Suppose we are given an array of integers. Now we compute the mid (Max + Min / 2) and form two children.
Left Children: Integers less than/equal to Mid
Right Children: Integers greater than Mid
We recursively perform this operation until all node of similar elements are formed.

Given array : 0 0 9 1 2 1 7 6 4 8 9 4 3 7 5 9 2 7 0 5 1 0
Forming a wavelet tree

To construct a Wavelet Tree, let us see what will we need to store at each node. So at each node of the tree, we will store two arrays say S[] and freq[]. The array S[] will be a subsequence of the original array A[] and the array freq[] will store the count of the elements that will go to left and right childs of the node. That is, freq[i] will denote the count of elements from the first i elements of S[] that will go to left child.

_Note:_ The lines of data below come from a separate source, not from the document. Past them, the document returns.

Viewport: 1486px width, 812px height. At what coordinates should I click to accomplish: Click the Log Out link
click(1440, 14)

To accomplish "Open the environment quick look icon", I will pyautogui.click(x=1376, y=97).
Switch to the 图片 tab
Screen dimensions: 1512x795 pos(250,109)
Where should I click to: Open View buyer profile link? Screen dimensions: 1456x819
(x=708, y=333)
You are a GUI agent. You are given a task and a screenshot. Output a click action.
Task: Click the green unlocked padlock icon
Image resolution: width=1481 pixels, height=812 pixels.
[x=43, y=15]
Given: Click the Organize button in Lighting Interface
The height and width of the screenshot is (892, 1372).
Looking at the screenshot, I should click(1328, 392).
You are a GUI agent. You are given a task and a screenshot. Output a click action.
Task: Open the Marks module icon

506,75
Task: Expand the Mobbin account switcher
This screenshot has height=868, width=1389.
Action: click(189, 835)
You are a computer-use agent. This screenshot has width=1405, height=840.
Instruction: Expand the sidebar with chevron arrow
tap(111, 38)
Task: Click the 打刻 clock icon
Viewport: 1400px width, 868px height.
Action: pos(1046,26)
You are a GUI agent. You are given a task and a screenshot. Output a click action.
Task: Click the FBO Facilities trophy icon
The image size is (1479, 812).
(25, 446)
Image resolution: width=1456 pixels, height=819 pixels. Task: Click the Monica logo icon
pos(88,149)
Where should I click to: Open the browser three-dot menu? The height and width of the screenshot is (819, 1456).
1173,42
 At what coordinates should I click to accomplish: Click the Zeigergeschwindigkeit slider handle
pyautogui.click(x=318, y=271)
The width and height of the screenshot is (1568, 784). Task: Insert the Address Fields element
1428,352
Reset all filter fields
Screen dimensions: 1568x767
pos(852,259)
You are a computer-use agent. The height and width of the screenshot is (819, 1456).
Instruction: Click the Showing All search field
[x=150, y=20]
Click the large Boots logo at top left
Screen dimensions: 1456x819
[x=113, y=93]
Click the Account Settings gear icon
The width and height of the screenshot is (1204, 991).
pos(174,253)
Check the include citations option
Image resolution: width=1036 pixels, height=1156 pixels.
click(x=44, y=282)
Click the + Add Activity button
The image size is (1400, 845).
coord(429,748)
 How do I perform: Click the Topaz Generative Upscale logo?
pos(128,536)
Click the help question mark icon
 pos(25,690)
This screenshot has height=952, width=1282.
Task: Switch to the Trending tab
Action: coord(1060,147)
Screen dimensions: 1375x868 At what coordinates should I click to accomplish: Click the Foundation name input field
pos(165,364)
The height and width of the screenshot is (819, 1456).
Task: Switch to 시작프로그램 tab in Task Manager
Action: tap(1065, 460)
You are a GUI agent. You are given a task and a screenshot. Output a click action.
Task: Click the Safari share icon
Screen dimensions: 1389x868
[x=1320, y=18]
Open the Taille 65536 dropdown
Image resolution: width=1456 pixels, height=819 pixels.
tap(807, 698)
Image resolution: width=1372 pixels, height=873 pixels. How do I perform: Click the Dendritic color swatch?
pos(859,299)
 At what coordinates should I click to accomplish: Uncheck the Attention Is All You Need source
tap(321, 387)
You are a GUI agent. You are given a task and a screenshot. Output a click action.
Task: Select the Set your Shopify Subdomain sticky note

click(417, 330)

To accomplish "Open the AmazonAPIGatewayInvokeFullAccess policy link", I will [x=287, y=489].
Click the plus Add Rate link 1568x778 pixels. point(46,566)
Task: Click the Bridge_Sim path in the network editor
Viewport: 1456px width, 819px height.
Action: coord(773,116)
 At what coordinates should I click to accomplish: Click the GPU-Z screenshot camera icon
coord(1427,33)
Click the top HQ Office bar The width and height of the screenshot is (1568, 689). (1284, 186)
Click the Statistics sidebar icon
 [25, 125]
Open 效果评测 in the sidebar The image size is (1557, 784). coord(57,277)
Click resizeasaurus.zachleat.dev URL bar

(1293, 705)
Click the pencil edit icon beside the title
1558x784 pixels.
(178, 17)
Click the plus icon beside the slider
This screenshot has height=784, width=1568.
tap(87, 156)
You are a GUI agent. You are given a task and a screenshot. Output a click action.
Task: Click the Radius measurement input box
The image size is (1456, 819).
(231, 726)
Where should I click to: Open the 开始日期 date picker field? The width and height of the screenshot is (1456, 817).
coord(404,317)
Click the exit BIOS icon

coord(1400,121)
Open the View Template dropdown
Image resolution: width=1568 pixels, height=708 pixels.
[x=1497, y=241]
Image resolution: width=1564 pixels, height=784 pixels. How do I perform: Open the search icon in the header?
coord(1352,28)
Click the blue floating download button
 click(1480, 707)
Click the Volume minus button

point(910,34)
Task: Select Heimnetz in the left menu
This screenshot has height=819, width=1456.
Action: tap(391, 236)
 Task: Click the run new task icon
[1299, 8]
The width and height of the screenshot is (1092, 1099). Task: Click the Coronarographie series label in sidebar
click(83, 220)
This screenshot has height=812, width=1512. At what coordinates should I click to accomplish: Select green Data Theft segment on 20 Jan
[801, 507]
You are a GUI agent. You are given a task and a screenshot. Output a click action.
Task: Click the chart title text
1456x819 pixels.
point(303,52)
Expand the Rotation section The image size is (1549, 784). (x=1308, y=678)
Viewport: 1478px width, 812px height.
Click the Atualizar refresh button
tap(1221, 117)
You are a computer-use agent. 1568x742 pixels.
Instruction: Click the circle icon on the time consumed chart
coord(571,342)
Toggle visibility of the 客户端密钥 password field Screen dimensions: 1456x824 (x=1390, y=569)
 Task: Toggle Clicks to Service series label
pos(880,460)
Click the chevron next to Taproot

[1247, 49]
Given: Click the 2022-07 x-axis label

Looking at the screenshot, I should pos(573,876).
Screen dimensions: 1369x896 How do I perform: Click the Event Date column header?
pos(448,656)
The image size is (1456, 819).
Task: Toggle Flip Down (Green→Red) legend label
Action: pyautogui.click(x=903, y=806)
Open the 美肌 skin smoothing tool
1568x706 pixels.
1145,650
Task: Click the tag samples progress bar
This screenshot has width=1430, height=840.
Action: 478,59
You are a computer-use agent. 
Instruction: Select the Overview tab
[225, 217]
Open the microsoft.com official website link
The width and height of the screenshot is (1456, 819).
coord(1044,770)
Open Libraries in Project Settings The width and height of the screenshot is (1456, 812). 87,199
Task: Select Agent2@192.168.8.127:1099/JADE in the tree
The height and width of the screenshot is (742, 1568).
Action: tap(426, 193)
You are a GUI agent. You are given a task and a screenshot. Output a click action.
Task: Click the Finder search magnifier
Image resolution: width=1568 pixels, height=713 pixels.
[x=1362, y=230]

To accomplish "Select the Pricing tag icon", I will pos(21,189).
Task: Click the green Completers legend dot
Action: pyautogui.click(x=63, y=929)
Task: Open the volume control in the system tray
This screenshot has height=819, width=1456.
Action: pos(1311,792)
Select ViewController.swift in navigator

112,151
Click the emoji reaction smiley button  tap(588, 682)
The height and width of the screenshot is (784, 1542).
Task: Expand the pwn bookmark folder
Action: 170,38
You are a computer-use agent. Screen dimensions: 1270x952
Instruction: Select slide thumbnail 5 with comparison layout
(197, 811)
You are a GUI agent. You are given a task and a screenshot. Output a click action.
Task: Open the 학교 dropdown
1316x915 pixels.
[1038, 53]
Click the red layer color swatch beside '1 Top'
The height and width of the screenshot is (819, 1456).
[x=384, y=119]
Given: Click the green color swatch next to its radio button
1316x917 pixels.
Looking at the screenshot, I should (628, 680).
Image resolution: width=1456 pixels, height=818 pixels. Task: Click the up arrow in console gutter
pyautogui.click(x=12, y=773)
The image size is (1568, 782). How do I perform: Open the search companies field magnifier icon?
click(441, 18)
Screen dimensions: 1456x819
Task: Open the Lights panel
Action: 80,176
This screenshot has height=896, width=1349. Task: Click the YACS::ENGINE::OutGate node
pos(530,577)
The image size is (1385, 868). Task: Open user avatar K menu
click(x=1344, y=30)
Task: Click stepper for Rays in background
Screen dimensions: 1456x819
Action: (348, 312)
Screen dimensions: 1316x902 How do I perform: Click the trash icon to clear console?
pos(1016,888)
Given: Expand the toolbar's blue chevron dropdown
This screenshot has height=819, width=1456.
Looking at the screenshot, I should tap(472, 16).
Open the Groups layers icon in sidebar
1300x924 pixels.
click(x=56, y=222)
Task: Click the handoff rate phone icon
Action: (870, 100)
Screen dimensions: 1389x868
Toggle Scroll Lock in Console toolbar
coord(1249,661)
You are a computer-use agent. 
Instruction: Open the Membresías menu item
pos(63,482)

Therefore, count of elements that will go to right child can be easily calculated as (i – freq[i]).

Below example shows how to maintain freq[] array:

Array : 1 5 2 6 4 4
Mid = (1 + 6) / 2 = 3
Left Child : 1 2
Right Child : 5 6 4 4

To maintain frequency array, we will check if the element is less than Mid or not. If yes, then we will add 1 to last element of frequency array, else 0 and push back again.

For, above array :
Freq array :{1, 1, 2, 2, 2, 2}

It implies 1 element will go to left child of this node from index 1 and 2, and 2 elements will go to left child from indices 3 to 6. This can be easily depicted from the above given array.
To compute the number of elements moving to right subtree, we subtract freq[i] from i.

From index 1, 0 elements go to right subtree.
From index 2, 1 element go to right subtree.
From index 3, 1 element go to right subtree.
From index 4, 2 elements go to right subtree.
From index 5, 3 elements go to right subtree.
From index 6, 4 elements go to right subtree.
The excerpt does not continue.